EXERCISE DATA Block Start

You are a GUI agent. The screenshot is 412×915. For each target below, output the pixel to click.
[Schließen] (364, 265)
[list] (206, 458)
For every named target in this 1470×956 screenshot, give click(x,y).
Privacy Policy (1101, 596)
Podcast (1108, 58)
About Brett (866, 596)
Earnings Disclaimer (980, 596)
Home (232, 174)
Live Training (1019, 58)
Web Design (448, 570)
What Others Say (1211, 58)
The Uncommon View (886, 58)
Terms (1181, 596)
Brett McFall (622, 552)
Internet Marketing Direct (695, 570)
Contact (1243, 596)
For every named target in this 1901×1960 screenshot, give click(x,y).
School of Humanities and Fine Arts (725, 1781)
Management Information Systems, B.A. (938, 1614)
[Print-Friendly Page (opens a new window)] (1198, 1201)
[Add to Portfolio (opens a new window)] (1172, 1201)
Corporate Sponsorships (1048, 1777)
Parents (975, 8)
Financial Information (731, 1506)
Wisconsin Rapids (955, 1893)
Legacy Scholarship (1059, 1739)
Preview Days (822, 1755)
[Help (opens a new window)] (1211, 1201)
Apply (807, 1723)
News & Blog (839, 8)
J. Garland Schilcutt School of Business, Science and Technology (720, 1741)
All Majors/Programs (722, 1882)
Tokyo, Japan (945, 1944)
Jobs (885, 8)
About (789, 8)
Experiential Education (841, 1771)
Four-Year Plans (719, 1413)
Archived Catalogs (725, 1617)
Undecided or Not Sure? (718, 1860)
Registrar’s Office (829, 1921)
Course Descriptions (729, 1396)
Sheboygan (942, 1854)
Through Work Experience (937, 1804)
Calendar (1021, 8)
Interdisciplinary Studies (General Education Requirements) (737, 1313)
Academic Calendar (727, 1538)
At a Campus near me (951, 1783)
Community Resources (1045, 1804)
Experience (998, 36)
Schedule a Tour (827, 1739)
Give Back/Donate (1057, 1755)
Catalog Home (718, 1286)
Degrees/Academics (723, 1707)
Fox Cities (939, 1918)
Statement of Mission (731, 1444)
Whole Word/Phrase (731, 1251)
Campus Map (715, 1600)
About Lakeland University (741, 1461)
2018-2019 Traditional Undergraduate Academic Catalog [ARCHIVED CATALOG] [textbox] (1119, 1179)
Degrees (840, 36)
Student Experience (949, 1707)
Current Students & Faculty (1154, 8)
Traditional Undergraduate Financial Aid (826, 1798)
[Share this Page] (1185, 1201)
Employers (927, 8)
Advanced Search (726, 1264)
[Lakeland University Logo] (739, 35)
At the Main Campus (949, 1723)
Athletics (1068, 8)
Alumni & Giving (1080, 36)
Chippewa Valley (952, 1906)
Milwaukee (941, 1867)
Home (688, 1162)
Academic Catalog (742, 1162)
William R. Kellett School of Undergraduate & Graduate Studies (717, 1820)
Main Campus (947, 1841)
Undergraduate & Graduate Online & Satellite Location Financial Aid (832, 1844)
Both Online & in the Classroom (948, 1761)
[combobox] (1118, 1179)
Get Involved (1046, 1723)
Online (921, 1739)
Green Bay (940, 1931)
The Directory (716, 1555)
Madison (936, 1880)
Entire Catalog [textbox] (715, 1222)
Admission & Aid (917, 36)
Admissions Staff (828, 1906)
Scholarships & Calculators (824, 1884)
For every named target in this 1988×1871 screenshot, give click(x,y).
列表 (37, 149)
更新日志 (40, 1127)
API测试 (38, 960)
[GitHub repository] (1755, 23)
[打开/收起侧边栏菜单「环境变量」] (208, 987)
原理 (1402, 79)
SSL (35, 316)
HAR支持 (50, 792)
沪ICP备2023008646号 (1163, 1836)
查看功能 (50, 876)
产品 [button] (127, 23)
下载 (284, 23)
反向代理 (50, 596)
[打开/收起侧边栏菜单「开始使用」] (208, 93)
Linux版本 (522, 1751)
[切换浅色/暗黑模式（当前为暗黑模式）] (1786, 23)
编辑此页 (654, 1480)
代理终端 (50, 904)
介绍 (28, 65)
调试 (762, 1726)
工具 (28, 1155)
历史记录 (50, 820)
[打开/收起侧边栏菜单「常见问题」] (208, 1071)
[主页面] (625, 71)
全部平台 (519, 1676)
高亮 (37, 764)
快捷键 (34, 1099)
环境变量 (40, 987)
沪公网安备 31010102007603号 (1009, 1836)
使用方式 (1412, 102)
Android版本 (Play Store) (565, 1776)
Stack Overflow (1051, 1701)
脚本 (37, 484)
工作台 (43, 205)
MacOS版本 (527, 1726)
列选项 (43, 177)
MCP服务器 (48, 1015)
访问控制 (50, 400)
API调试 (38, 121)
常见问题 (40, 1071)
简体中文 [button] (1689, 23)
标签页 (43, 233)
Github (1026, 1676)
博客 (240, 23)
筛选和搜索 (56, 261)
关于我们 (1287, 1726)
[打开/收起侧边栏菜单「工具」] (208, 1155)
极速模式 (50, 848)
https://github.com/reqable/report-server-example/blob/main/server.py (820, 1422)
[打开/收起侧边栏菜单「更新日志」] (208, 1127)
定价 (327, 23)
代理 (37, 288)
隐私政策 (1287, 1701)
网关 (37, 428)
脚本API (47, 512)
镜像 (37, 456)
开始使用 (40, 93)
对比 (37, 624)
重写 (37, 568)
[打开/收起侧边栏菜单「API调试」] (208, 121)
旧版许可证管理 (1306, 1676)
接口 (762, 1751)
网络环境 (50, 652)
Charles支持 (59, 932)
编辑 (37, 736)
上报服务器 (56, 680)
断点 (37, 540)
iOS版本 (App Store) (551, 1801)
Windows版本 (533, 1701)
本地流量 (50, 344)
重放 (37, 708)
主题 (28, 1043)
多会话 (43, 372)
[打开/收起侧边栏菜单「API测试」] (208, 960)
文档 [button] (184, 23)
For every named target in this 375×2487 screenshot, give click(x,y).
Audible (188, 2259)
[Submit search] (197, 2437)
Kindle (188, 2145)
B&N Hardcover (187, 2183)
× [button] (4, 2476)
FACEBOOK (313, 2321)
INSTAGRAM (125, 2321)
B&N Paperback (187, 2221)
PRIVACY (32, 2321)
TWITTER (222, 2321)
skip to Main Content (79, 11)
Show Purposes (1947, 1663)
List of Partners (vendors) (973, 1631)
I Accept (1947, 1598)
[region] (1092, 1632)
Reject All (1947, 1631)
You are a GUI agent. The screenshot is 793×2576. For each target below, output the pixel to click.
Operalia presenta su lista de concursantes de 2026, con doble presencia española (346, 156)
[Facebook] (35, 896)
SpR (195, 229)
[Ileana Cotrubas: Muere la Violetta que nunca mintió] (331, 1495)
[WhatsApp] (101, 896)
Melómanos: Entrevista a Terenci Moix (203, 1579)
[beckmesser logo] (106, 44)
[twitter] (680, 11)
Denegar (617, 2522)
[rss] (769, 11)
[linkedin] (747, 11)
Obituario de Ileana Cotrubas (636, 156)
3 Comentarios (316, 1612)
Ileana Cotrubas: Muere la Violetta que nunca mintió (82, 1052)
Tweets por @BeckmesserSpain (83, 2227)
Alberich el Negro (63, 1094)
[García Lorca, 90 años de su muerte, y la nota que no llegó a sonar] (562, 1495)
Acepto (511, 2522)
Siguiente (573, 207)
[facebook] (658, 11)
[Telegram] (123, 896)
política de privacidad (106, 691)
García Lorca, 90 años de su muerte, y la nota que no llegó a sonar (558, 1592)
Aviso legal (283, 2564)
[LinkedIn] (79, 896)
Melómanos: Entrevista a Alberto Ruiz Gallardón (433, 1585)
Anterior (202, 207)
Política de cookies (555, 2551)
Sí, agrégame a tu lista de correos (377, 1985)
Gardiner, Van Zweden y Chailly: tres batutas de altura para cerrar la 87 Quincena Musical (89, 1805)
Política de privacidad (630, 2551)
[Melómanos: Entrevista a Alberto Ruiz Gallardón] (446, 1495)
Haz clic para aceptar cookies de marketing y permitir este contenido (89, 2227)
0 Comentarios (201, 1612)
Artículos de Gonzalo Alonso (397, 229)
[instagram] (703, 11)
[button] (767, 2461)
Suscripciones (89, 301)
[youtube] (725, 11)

EXERCISE DATA Block End

PROBLEM DESCRIPTION » Among the lines above, which ones include the word "target"? Copy them.

EXERCISE ANSWER »
You are a GUI agent. The screenshot is 412×915. For each target below, output the pixel to click.
For every named target in this 1470×956 screenshot, give click(x,y).
For every named target in this 1901×1960 screenshot, give click(x,y).
For every named target in this 1988×1871 screenshot, give click(x,y).
For every named target in this 375×2487 screenshot, give click(x,y).
You are a GUI agent. The screenshot is 793×2576. For each target below, output the pixel to click.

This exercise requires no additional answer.